◆ YOUR INSTRUCTIONS ◆
In the lines from the one containing "Identify the location of x-tick-label: 40%." through the last one, substitute "display" for "screen" and rewrite them with nothing else changed. Leave the pictures out.

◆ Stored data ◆

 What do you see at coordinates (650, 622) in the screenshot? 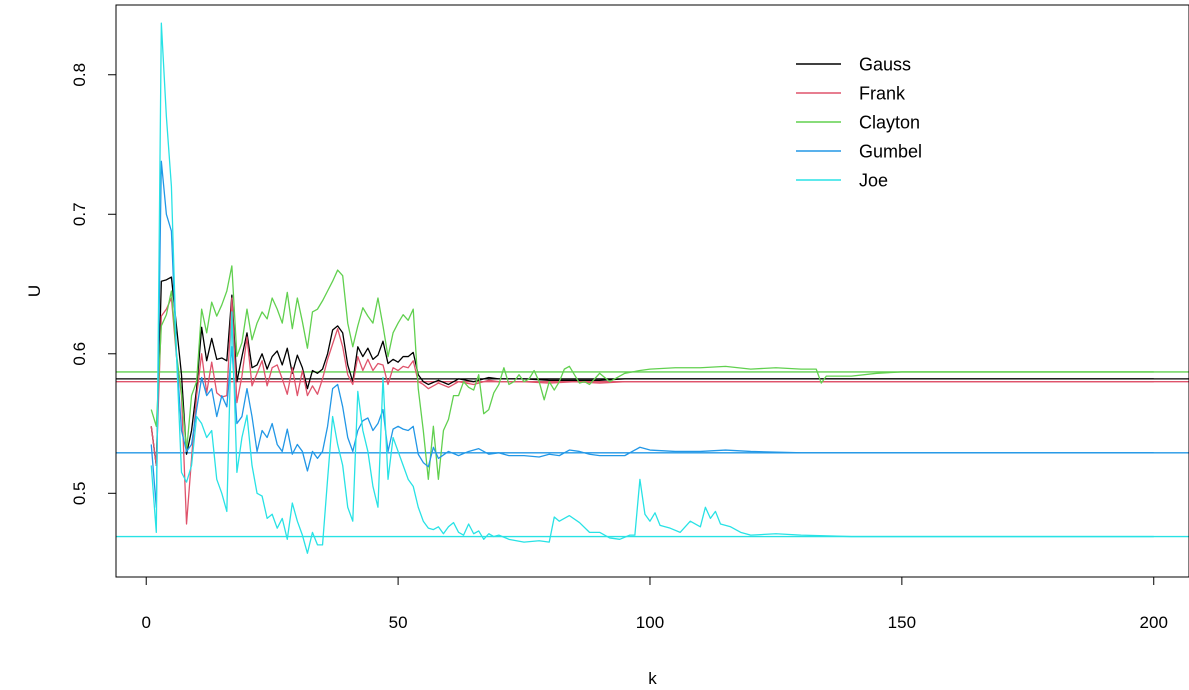
I see `x-tick-label: 100` at bounding box center [650, 622].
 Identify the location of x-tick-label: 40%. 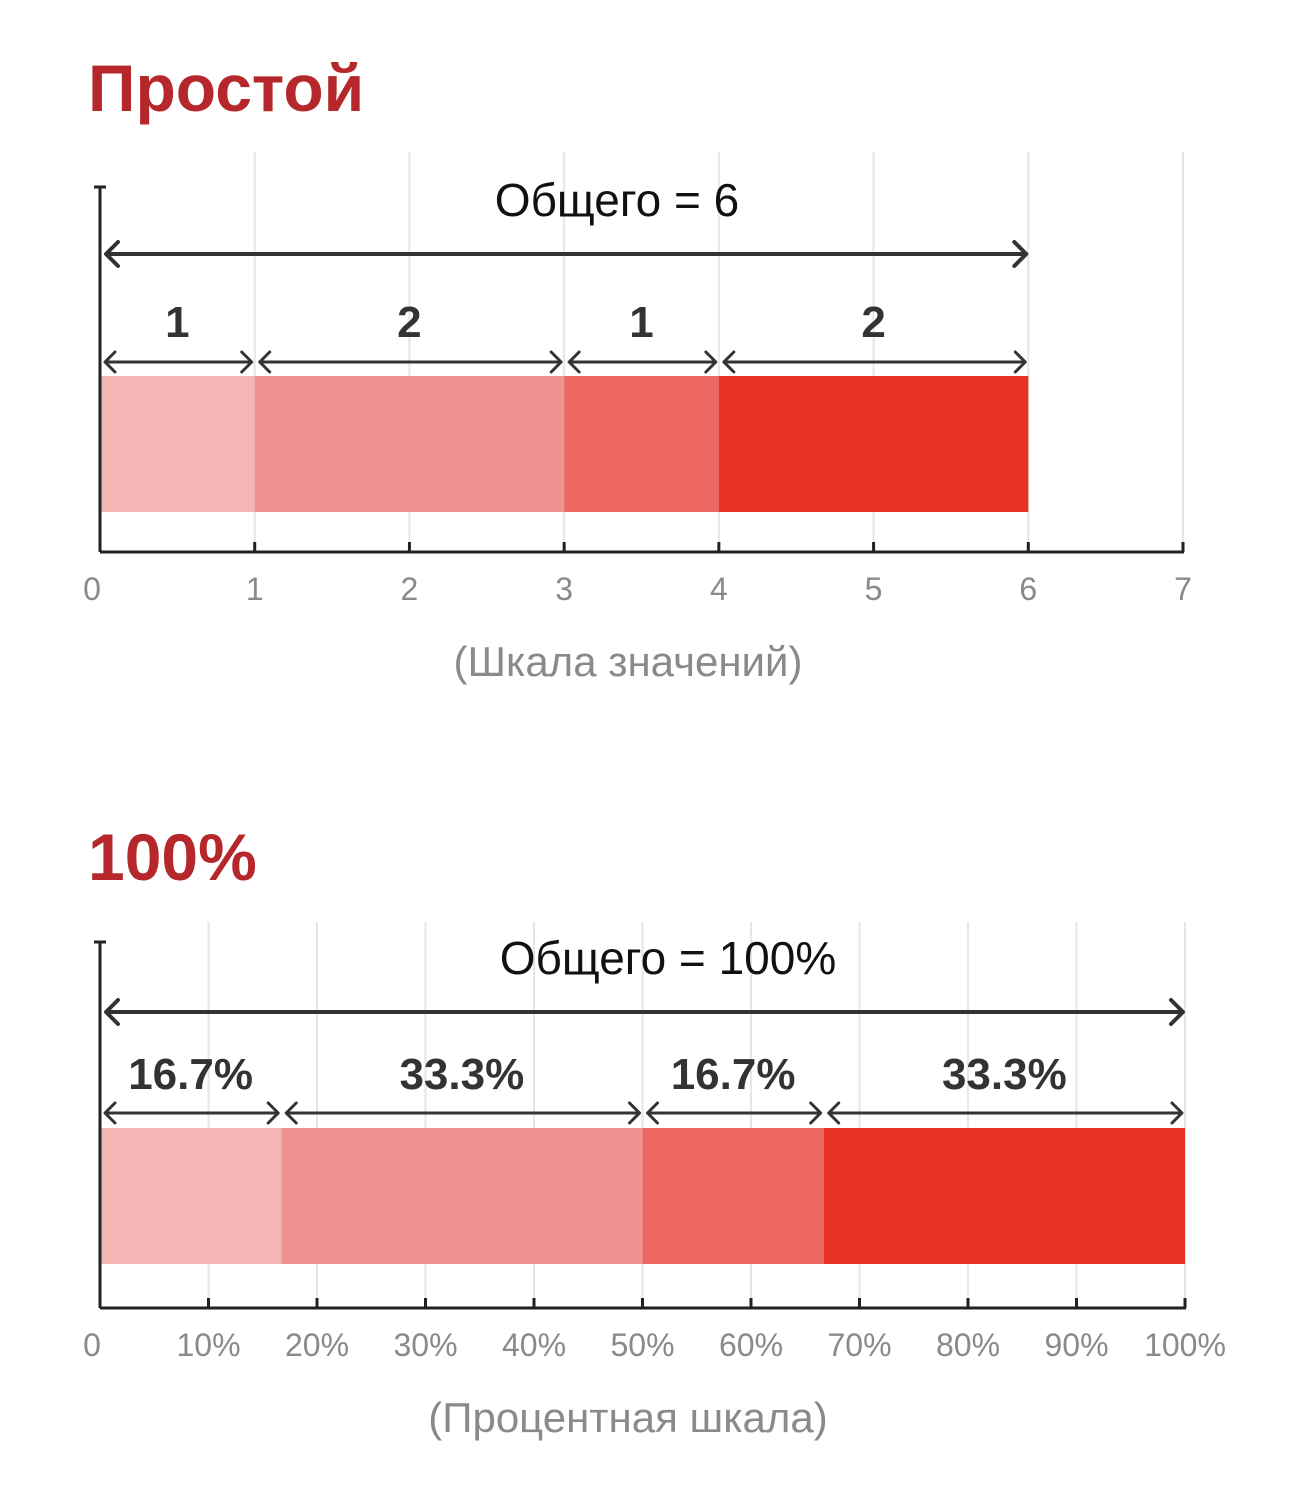
(534, 1345).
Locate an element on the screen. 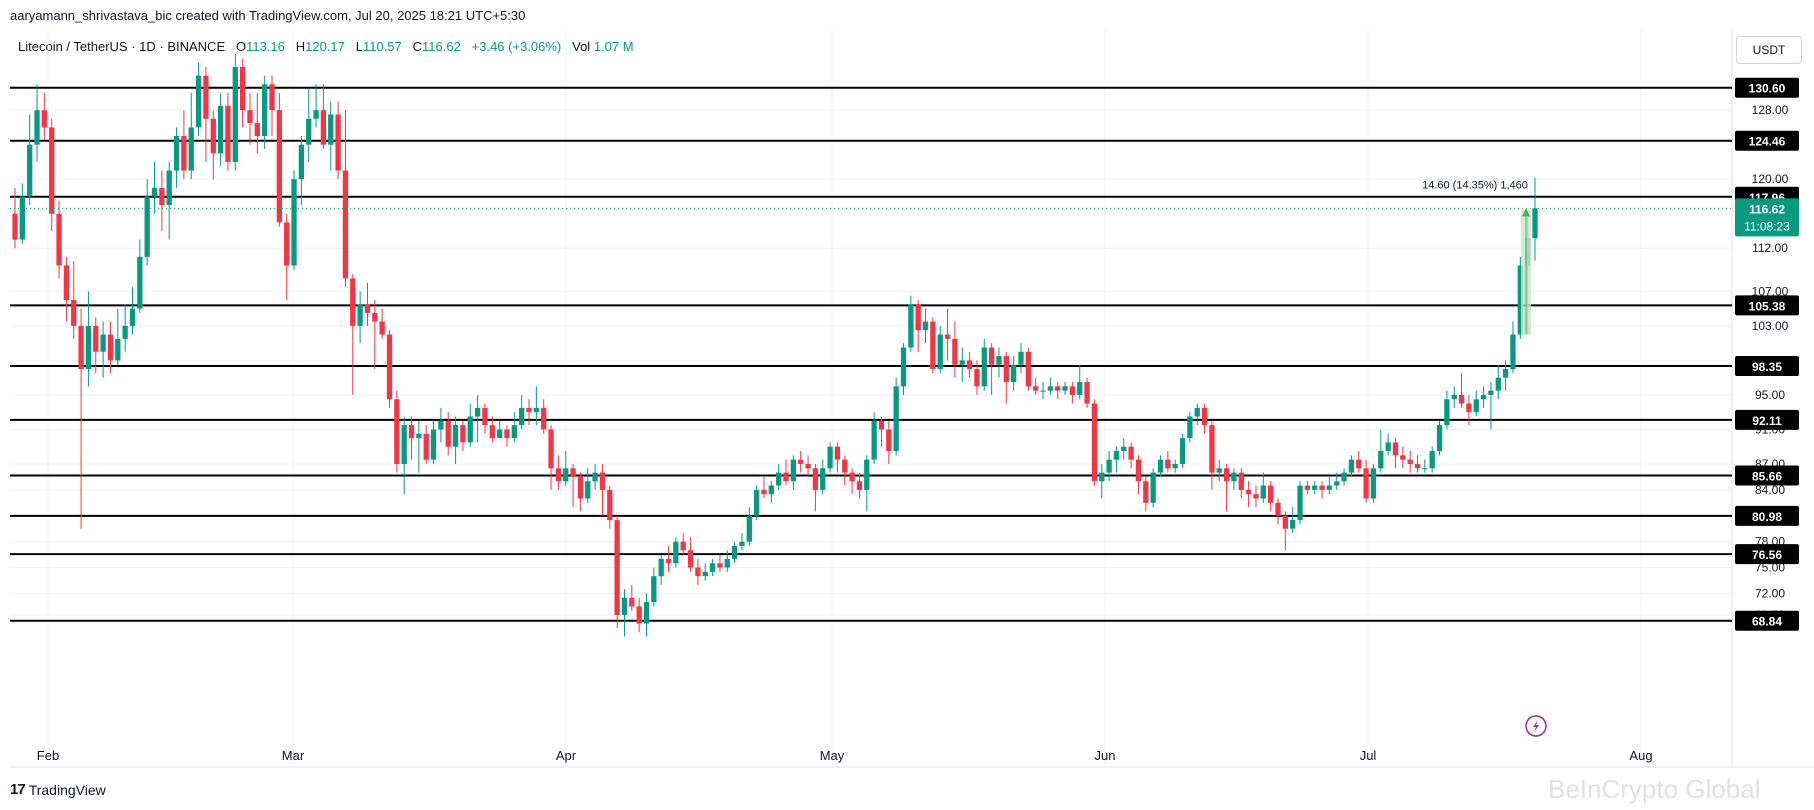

◆ ANSWER BOX ◆
 Identify the location of x-tick-label: 40%. 
(534, 1345).
Locate an element on the display. 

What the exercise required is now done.